# Cameron Stewart
# HW4

## 1.	Run one of the part-of-speech (POS) taggers available in Python. 
* Find the longest sentence you can, longer than 10 words, that the POS tagger tags correctly. Show the input and output.
* Find the shortest sentence you can, shorter than 10 words, that the POS tagger fails to tag 100 percent correctly. Show the input and output. Explain your conjecture as to why the tagger might have been less than perfect with this sentence. 

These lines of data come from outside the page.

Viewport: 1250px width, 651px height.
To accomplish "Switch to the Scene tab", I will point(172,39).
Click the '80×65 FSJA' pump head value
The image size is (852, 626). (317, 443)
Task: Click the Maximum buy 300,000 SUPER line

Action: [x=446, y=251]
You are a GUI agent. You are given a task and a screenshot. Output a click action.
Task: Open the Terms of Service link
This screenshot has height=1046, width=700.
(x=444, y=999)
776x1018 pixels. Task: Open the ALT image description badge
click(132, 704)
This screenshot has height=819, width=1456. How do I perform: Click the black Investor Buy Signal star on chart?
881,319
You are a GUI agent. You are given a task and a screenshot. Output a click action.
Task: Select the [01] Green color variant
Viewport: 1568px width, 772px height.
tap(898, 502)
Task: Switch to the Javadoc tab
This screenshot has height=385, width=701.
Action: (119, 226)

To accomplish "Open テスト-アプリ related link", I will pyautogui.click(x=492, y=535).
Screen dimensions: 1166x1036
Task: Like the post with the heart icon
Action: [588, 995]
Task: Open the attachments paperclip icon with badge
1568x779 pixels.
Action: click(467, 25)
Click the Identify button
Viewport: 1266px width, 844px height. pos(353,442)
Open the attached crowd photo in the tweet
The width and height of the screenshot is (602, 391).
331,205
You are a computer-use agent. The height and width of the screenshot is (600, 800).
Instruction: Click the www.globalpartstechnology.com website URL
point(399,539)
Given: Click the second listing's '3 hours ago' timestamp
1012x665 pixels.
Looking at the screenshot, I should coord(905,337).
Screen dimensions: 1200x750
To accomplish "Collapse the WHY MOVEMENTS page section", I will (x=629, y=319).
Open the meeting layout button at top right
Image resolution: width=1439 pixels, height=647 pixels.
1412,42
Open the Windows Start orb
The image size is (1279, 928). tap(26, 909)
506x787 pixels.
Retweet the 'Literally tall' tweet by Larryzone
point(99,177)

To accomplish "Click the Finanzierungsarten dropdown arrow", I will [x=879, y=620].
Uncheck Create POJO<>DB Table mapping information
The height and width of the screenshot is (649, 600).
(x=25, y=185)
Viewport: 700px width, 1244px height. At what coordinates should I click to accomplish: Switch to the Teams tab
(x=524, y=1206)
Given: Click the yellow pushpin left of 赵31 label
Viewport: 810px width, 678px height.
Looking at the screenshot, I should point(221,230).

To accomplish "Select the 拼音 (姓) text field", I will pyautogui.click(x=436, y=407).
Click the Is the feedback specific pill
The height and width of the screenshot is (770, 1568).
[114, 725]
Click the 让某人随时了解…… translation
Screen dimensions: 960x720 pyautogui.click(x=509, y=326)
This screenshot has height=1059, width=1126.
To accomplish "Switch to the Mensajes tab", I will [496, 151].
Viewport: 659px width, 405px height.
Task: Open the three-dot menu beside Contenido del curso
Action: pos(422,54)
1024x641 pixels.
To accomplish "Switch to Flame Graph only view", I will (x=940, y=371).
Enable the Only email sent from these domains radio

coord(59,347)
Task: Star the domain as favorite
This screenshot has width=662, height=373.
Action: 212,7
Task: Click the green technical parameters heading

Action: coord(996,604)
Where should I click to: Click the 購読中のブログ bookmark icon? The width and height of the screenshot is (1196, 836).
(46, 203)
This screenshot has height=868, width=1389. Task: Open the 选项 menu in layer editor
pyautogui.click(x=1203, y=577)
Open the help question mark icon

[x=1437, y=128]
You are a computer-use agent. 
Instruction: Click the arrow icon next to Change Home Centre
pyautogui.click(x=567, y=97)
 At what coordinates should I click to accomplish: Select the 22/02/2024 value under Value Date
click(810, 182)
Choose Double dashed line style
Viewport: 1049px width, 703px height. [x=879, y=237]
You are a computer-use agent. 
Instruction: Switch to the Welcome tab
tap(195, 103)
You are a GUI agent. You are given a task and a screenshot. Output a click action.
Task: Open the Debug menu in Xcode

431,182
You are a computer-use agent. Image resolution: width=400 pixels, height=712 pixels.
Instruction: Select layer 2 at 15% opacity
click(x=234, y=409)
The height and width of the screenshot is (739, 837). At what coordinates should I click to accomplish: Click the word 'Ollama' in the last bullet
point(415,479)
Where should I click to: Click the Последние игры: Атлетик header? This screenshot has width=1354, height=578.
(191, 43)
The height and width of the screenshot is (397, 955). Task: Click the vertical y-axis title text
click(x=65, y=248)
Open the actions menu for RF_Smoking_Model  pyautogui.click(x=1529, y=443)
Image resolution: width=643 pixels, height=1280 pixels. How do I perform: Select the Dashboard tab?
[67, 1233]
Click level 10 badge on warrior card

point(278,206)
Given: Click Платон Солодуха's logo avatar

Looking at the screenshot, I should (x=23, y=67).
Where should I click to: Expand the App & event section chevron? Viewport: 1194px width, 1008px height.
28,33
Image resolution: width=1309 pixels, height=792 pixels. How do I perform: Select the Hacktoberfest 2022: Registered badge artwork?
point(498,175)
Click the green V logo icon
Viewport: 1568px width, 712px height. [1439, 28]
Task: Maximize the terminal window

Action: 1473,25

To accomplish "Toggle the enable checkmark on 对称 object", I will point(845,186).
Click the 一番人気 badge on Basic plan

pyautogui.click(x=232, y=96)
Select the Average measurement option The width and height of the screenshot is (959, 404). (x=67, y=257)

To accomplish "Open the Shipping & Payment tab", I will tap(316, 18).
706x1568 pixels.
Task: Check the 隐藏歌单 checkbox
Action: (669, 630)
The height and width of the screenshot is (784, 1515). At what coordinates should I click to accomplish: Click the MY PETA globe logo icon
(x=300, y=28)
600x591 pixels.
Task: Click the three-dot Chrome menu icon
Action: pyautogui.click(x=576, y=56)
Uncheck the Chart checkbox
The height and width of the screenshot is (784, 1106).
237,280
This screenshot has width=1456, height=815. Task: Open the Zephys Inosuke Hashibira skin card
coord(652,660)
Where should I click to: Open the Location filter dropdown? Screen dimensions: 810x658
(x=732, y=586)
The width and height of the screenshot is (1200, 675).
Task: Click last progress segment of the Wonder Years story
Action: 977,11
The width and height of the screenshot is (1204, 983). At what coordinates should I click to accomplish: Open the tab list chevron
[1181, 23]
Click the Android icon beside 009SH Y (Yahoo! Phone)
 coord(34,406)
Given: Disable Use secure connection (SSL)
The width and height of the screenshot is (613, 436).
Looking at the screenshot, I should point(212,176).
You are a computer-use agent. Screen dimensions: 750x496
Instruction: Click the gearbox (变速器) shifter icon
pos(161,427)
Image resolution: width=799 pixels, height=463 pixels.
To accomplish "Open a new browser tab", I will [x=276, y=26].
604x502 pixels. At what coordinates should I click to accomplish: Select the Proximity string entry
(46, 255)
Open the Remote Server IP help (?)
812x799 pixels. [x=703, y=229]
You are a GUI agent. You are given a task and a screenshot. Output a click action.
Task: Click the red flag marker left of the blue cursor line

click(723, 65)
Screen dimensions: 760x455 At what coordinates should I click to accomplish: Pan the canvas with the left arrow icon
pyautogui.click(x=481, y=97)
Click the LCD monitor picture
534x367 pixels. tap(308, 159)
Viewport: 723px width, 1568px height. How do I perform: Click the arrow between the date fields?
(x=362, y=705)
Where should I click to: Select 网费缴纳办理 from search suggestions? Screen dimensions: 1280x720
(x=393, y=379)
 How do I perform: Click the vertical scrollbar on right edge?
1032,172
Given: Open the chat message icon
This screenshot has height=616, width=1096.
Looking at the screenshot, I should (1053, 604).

I plan to use the NLTK POS Tagger for Question 1. Below, I will show the input/output of a long sentence the POS tagger captures completely correct.

In [1]:
import nltk

In [2]:
long_sentence="After I finish this assignment, I will need to take a vacation."
tokenized_long_sentence=nltk.word_tokenize(long_sentence)
nltk.pos_tag(tokenized_long_sentence)

[('After', 'IN'),
 ('I', 'PRP'),
 ('finish', 'VBP'),
 ('this', 'DT'),
 ('assignment', 'NN'),
 (',', ','),
 ('I', 'PRP'),
 ('will', 'MD'),
 ('need', 'VB'),
 ('to', 'TO'),
 ('take', 'VB'),
 ('a', 'DT'),
 ('vacation', 'NN'),
 ('.', '.')]

Now, we will look at a short sentence that is not captured correctly by the NLTK POS tagger.

In [3]:
short_sentence="Big Red is a spicy gum."
tokenized_short_sentence=nltk.word_tokenize(short_sentence)
nltk.pos_tag(tokenized_short_sentence)

[('Big', 'JJ'),
 ('Red', 'NNP'),
 ('is', 'VBZ'),
 ('a', 'DT'),
 ('spicy', 'NN'),
 ('gum', 'NN'),
 ('.', '.')]

The NLTK pos tagger made two mistakes on this short sentence. The first is that 'Big Red' is a brand name and both words are proper nouns. The tagger marked 'Big' as an adjective. The second is that 'spicy' should be an adjective describing the noun 'gum' but it was marked a noun. What makes this especially odd is that spicy has no word sense in WordNet where it could be interpreted as a noun.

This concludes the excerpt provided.